**** MATERIAL SHOWN ****

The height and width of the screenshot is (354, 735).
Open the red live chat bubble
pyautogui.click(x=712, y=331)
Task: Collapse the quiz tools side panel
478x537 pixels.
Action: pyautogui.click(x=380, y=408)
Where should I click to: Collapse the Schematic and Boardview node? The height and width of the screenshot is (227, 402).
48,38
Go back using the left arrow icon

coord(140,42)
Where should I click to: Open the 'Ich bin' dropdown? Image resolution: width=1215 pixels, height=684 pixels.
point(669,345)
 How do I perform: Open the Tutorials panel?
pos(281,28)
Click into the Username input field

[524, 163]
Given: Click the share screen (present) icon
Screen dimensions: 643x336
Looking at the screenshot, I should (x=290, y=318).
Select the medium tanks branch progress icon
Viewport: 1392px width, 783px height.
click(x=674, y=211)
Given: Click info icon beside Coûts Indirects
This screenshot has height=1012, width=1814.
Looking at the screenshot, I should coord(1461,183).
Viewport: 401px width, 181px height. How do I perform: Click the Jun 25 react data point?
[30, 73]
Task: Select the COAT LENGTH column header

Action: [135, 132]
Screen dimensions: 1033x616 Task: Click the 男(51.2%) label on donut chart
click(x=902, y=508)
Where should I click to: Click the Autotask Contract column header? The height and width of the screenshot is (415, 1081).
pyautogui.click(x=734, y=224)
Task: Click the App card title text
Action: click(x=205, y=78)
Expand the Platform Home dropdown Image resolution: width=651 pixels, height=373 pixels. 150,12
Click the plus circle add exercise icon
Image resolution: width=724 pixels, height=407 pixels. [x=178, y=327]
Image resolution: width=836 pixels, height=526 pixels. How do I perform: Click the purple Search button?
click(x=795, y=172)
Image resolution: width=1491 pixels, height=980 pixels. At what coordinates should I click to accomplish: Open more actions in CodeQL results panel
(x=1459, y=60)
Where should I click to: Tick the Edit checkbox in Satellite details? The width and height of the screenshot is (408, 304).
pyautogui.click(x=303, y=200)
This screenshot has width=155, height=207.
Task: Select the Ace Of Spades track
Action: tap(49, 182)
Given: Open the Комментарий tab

****

* INSTRUCTION
Collect every line from the records above that contains the word "perform". Case counts.

* FINAL RESULT
 How do I perform: Open the Tutorials panel?
Viewport: 401px width, 181px height. How do I perform: Click the Jun 25 react data point?
Image resolution: width=836 pixels, height=526 pixels. How do I perform: Click the purple Search button?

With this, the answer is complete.